Recently I read a very interesting article about Qualcomm’s attempt to gun out WiMAX. It is a surprise that a company would attempt to single handedly take on what the rest of the planet is promising to be the future of wireless communications. We’ve been hearing about this WiMAX for months and months now and none of it has seen the light of day yet. That is except for the Unwired’s testbeds in Australia. WiMAX is supposed to be the answer to all our wireless problems. It is hyped to give consumers high speed mobile access to the internet, or just any other IP network. It is said to be the big brother of Wifi - that is current WiFi’s performance and coverage multiplied by a 2 digit figure. The standard is developed and looked after by non other than Intel, having brought about almost all major chip manufacturers and telecos to the table, Intel is promising WiMAX to be as common place as the PC itself. Impressive specs, and nice idea everyone says.

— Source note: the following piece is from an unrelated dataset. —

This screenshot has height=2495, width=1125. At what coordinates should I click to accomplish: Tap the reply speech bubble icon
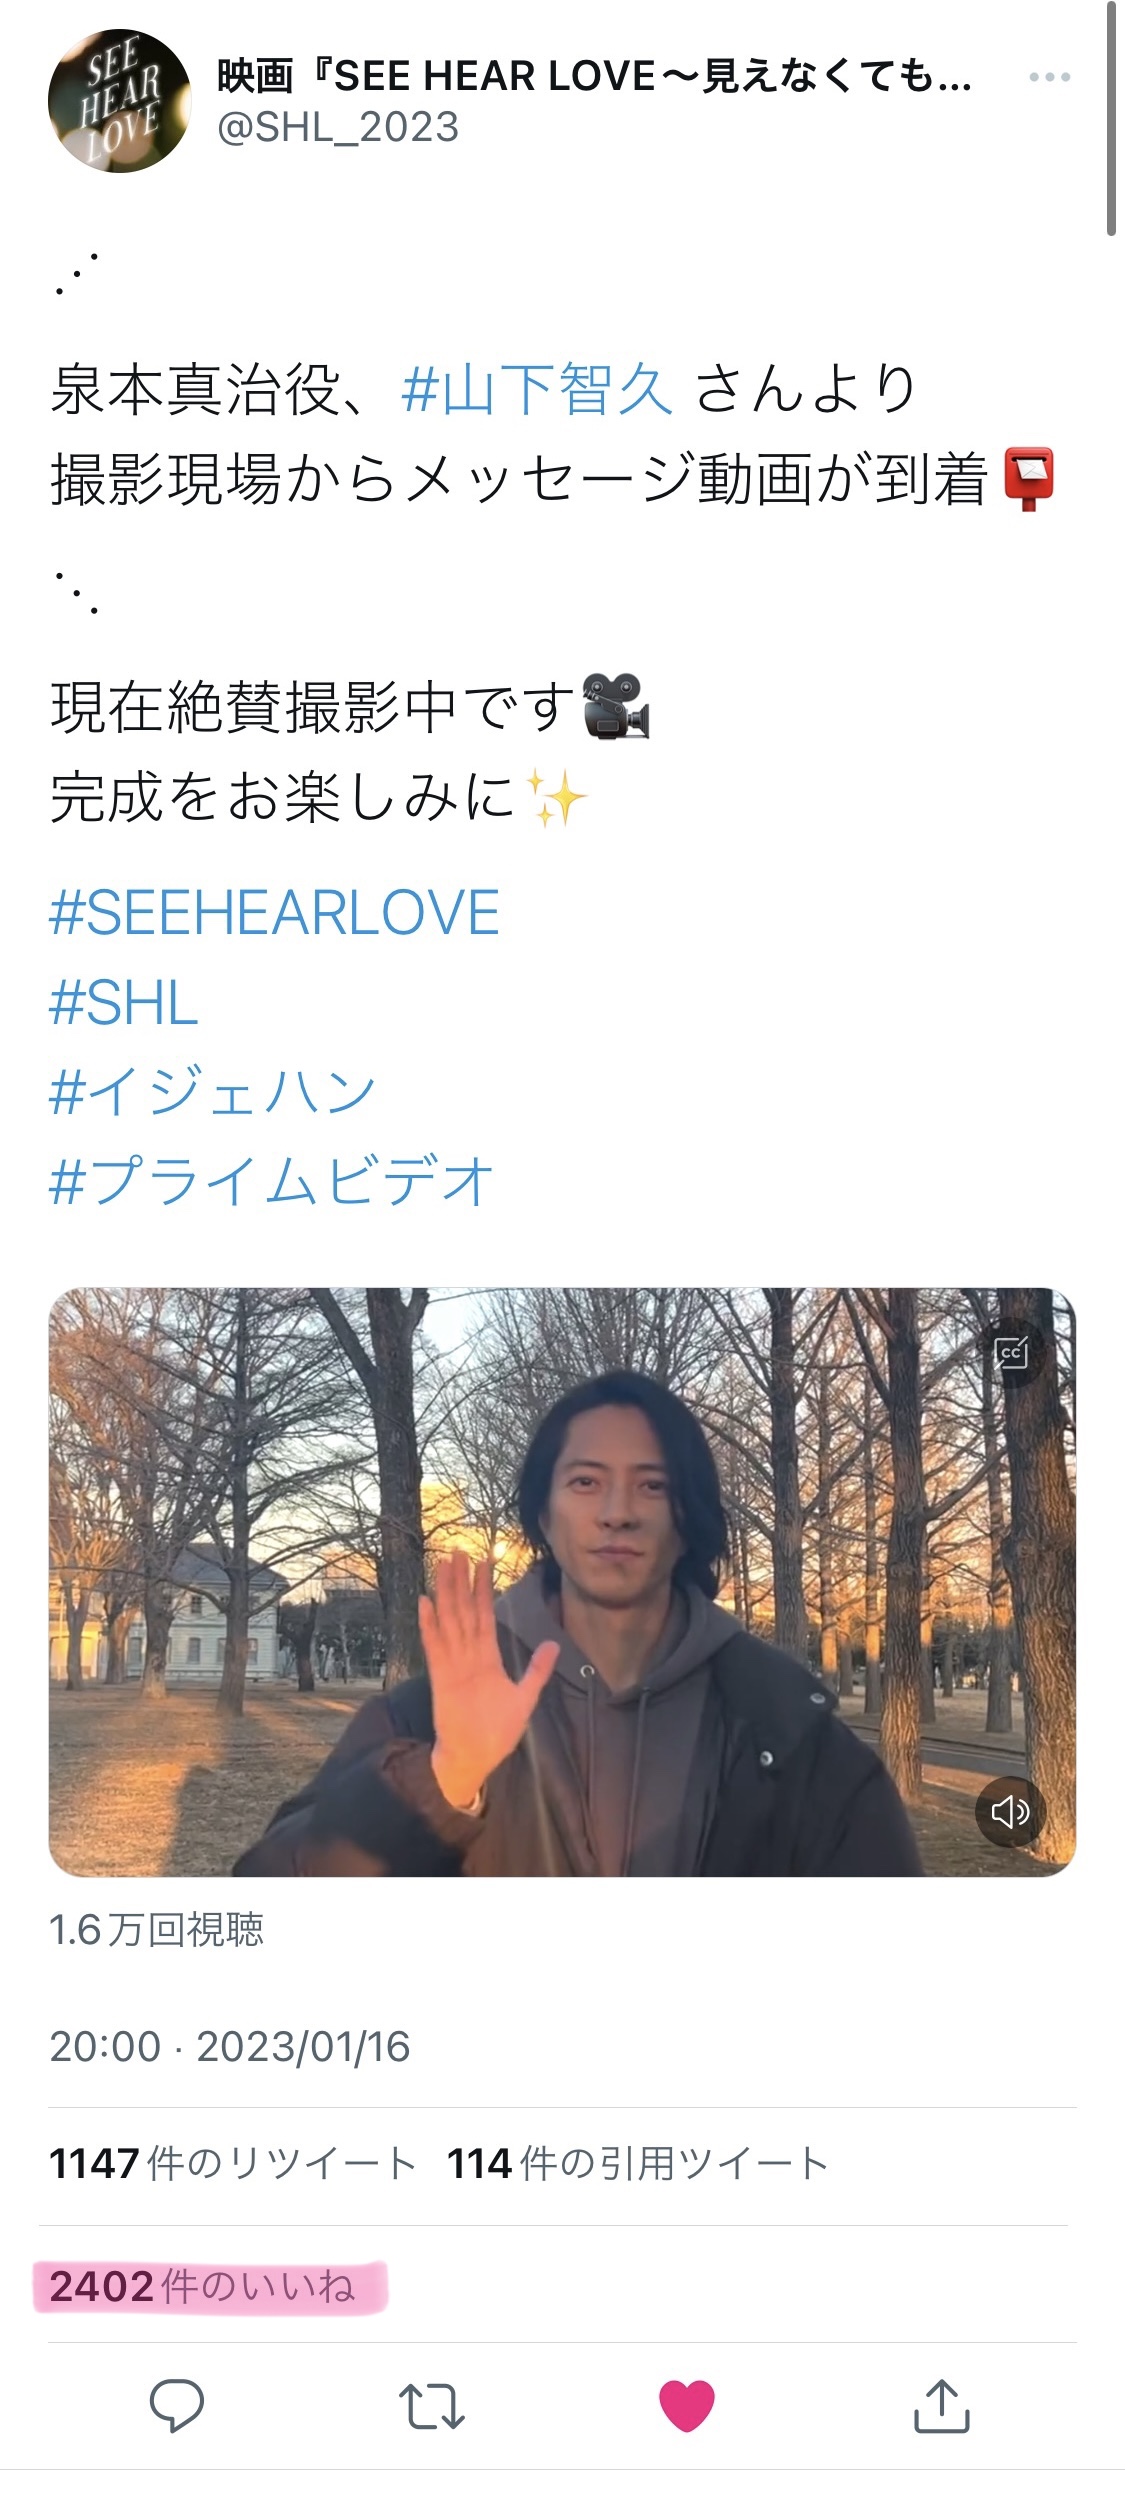pos(177,2405)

But it ain’t here yet.

WiMAX is developed as two standards. 802.16d is the fixed wireless standard, which has been established and finalized, and manufacturers such as Motorola and Navini have already demonstrated base stations and customer premise equipments. 802.16e is supposed to become the mobile WiMAX (imagine high speed WiFi, with coverage like your average GSM provider) but it is not yet a standard, and there ain’t any demonstrations, and critics like Qualcomm would rather not put their money on it. Their argument is very logical. They say that what 802.16e attempts to do is possible even today. Not just possible, it has already been done so.

There is CDMA2000 or 1x EV-DO, people are already getting 2Mbps internet connections on their phones and watching streaming video on them. More to that, 802.16e is to be bound to the 3.5Ghz spectrum. When it comes to urban landscapes, such bands perform at a mark lower than what we call “worse”. The signal can’t even pass through 3 walls. With such arguments, and the rapid progress of other standards such as 1x EV-DO, critics say that 802.16e might die in the womb. As for 802.16d, what it can do was possible years ago, and was done so as well. Fixed wireless services are found everywhere on the planet including here in our town, and they run very well on the 2.4Ghz spectrum and the 5Ghz spectrum, the latter supporting upto 10Mbps. So what is up with WiMAX? Thats all for now, it might be dead meat in the making, or Intel’s edge with the PC’s might just make it yet another cannibal.

Posted November 26th, 2005 in category hardware, internet.